Re: SimpleLruTruncate() mutual exclusion - Mailing list pgsql-hackers

From Noah Misch
Subject Re: SimpleLruTruncate() mutual exclusion
Date
Msg-id 20190628170628.GA1238361@rfd.leadboat.com
Whole thread Raw
In response to SimpleLruTruncate() mutual exclusion  (Noah Misch <noah@leadboat.com>)
Responses Re: SimpleLruTruncate() mutual exclusion
Re: SimpleLruTruncate() mutual exclusion
List pgsql-hackers
On Sun, Feb 17, 2019 at 11:31:03PM -0800, Noah Misch wrote:
> I'm forking this thread from
> https://postgr.es/m/flat/20190202083822.GC32531@gust.leadboat.com, which
> reported a race condition involving the "apparent wraparound" safety check in
> SimpleLruTruncate():
> 
> On Wed, Feb 13, 2019 at 11:26:23PM -0800, Noah Misch wrote:
> > 1. The result of the test is valid only until we release the SLRU ControlLock,
> >    which we do before SlruScanDirCbDeleteCutoff() uses the cutoff to evaluate
> >    segments for deletion.  Once we release that lock, latest_page_number can
> >    advance.  This creates a TOCTOU race condition, allowing excess deletion:
> > 
> >    [local] test=# table trunc_clog_concurrency ;
> >    ERROR:  could not access status of transaction 2149484247
> >    DETAIL:  Could not open file "pg_xact/0801": No such file or directory.
> 
> > Fixes are available:
> 
> > b.

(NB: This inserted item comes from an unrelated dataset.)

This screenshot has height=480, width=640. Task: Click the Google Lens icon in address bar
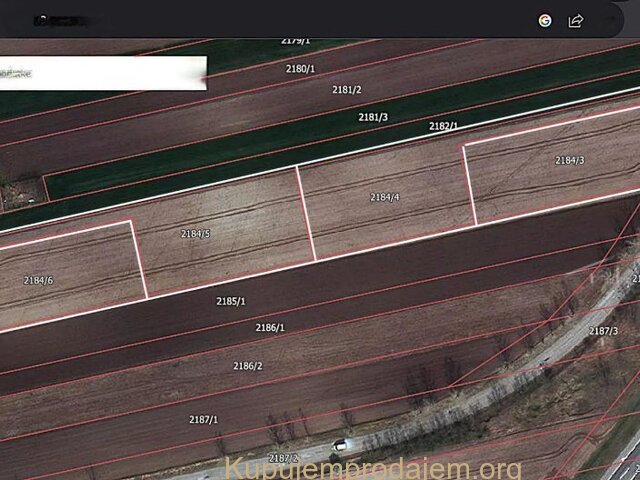545,20
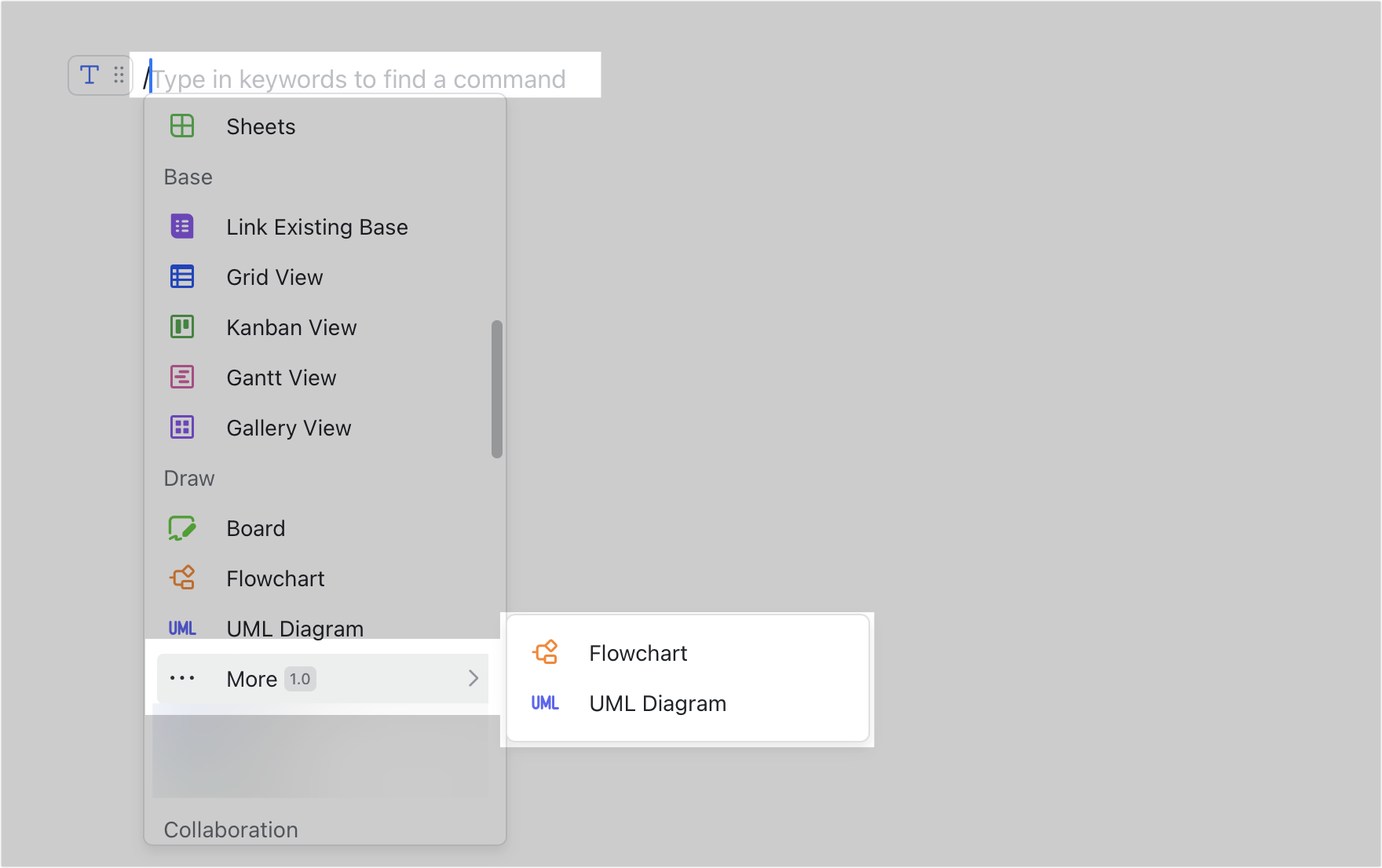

Arrange so only one backend runs vac_truncate_clog() at a time.  Other than
> >    AsyncCtl, every SLRU truncation appears in vac_truncate_clog(), in a
> >    checkpoint, or in the startup process.  Hence, also arrange for only one
> >    backend to call SimpleLruTruncate(AsyncCtl) at a time.
> 
> More specifically, restrict vac_update_datfrozenxid() to one backend per
> database, and restrict vac_truncate_clog() and asyncQueueAdvanceTail() to one
> backend per cluster.  This, attached, was rather straightforward.

Rebased.  The conflicts were limited to comments and documentation.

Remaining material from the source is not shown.